> **PROMPT**
What follows is a block of records; reproduce all of it verbatim.

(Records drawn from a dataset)
────────────────────────────────────────
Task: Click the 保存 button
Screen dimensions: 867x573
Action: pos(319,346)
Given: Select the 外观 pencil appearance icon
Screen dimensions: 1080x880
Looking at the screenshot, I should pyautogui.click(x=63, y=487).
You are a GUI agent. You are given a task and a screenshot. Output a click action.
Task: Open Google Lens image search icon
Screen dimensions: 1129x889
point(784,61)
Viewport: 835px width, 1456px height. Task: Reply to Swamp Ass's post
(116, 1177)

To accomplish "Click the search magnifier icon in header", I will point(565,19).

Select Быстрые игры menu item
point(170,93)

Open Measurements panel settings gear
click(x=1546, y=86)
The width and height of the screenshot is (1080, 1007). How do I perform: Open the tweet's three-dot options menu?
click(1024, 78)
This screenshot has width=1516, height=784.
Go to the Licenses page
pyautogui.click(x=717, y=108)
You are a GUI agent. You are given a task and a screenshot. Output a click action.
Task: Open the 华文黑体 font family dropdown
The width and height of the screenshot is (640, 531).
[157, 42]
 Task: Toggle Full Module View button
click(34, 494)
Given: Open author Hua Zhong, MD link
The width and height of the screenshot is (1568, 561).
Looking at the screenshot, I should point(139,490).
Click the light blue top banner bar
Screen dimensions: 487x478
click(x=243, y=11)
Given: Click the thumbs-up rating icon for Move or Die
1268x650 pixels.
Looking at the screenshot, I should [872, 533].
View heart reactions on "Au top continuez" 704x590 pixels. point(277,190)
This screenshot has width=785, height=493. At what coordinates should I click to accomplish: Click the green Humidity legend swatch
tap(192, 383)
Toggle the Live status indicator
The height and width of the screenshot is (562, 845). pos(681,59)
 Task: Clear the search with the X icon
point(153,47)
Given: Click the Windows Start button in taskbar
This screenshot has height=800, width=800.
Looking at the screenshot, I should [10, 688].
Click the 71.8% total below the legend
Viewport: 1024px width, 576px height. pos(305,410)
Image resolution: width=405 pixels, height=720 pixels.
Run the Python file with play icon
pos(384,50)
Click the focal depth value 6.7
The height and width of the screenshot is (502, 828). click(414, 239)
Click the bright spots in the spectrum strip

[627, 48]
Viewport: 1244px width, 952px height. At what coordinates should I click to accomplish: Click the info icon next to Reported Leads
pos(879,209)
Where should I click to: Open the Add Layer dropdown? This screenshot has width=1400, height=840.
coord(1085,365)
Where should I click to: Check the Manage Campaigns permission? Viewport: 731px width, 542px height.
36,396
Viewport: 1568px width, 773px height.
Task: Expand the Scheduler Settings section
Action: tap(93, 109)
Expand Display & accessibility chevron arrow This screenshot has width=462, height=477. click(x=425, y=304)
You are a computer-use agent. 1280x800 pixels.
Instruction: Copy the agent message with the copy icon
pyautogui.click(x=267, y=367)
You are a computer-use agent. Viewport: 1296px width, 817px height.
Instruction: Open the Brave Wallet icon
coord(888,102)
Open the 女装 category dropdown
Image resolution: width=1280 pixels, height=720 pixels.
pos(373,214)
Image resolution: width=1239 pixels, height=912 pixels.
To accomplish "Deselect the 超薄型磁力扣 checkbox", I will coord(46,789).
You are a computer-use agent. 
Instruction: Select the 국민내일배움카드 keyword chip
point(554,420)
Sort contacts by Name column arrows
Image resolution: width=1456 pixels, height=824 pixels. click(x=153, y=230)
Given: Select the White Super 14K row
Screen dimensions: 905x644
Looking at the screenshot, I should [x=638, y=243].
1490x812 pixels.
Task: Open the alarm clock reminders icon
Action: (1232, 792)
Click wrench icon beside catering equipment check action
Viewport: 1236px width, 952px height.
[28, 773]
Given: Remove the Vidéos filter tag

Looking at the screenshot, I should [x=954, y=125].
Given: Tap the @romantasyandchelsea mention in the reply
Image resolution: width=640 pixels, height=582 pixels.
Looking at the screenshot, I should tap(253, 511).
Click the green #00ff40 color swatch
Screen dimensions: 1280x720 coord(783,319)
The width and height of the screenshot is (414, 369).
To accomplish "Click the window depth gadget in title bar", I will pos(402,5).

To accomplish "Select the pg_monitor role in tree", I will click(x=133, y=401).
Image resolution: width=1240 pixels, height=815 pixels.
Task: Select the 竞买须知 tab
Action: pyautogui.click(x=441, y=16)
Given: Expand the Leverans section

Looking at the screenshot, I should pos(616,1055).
────────────────────────────────────────
> **EXPECTED ANSWER**
Task: Click the 保存 button
Screen dimensions: 867x573
Action: pos(319,346)
Given: Select the 外观 pencil appearance icon
Screen dimensions: 1080x880
Looking at the screenshot, I should pyautogui.click(x=63, y=487).
You are a GUI agent. You are given a task and a screenshot. Output a click action.
Task: Open Google Lens image search icon
Screen dimensions: 1129x889
point(784,61)
Viewport: 835px width, 1456px height. Task: Reply to Swamp Ass's post
(116, 1177)

To accomplish "Click the search magnifier icon in header", I will point(565,19).

Select Быстрые игры menu item
point(170,93)

Open Measurements panel settings gear
click(x=1546, y=86)
The width and height of the screenshot is (1080, 1007). How do I perform: Open the tweet's three-dot options menu?
click(1024, 78)
This screenshot has width=1516, height=784.
Go to the Licenses page
pyautogui.click(x=717, y=108)
You are a GUI agent. You are given a task and a screenshot. Output a click action.
Task: Open the 华文黑体 font family dropdown
The width and height of the screenshot is (640, 531).
[157, 42]
 Task: Toggle Full Module View button
click(34, 494)
Given: Open author Hua Zhong, MD link
The width and height of the screenshot is (1568, 561).
Looking at the screenshot, I should point(139,490).
Click the light blue top banner bar
Screen dimensions: 487x478
click(x=243, y=11)
Given: Click the thumbs-up rating icon for Move or Die
1268x650 pixels.
Looking at the screenshot, I should [872, 533].
View heart reactions on "Au top continuez" 704x590 pixels. point(277,190)
This screenshot has width=785, height=493. At what coordinates should I click to accomplish: Click the green Humidity legend swatch
tap(192, 383)
Toggle the Live status indicator
The height and width of the screenshot is (562, 845). pos(681,59)
 Task: Clear the search with the X icon
point(153,47)
Given: Click the Windows Start button in taskbar
This screenshot has height=800, width=800.
Looking at the screenshot, I should [10, 688].
Click the 71.8% total below the legend
Viewport: 1024px width, 576px height. pos(305,410)
Image resolution: width=405 pixels, height=720 pixels.
Run the Python file with play icon
pos(384,50)
Click the focal depth value 6.7
The height and width of the screenshot is (502, 828). click(414, 239)
Click the bright spots in the spectrum strip

[627, 48]
Viewport: 1244px width, 952px height. At what coordinates should I click to accomplish: Click the info icon next to Reported Leads
pos(879,209)
Where should I click to: Open the Add Layer dropdown? This screenshot has width=1400, height=840.
coord(1085,365)
Where should I click to: Check the Manage Campaigns permission? Viewport: 731px width, 542px height.
36,396
Viewport: 1568px width, 773px height.
Task: Expand the Scheduler Settings section
Action: tap(93, 109)
Expand Display & accessibility chevron arrow This screenshot has width=462, height=477. click(x=425, y=304)
You are a computer-use agent. 1280x800 pixels.
Instruction: Copy the agent message with the copy icon
pyautogui.click(x=267, y=367)
You are a computer-use agent. Viewport: 1296px width, 817px height.
Instruction: Open the Brave Wallet icon
coord(888,102)
Open the 女装 category dropdown
Image resolution: width=1280 pixels, height=720 pixels.
pos(373,214)
Image resolution: width=1239 pixels, height=912 pixels.
To accomplish "Deselect the 超薄型磁力扣 checkbox", I will coord(46,789).
You are a computer-use agent. 
Instruction: Select the 국민내일배움카드 keyword chip
point(554,420)
Sort contacts by Name column arrows
Image resolution: width=1456 pixels, height=824 pixels. click(x=153, y=230)
Given: Select the White Super 14K row
Screen dimensions: 905x644
Looking at the screenshot, I should [x=638, y=243].
1490x812 pixels.
Task: Open the alarm clock reminders icon
Action: (1232, 792)
Click wrench icon beside catering equipment check action
Viewport: 1236px width, 952px height.
[28, 773]
Given: Remove the Vidéos filter tag

Looking at the screenshot, I should [x=954, y=125].
Given: Tap the @romantasyandchelsea mention in the reply
Image resolution: width=640 pixels, height=582 pixels.
Looking at the screenshot, I should tap(253, 511).
Click the green #00ff40 color swatch
Screen dimensions: 1280x720 coord(783,319)
The width and height of the screenshot is (414, 369).
To accomplish "Click the window depth gadget in title bar", I will pos(402,5).

To accomplish "Select the pg_monitor role in tree", I will click(x=133, y=401).
Image resolution: width=1240 pixels, height=815 pixels.
Task: Select the 竞买须知 tab
Action: pyautogui.click(x=441, y=16)
Given: Expand the Leverans section

Looking at the screenshot, I should pos(616,1055).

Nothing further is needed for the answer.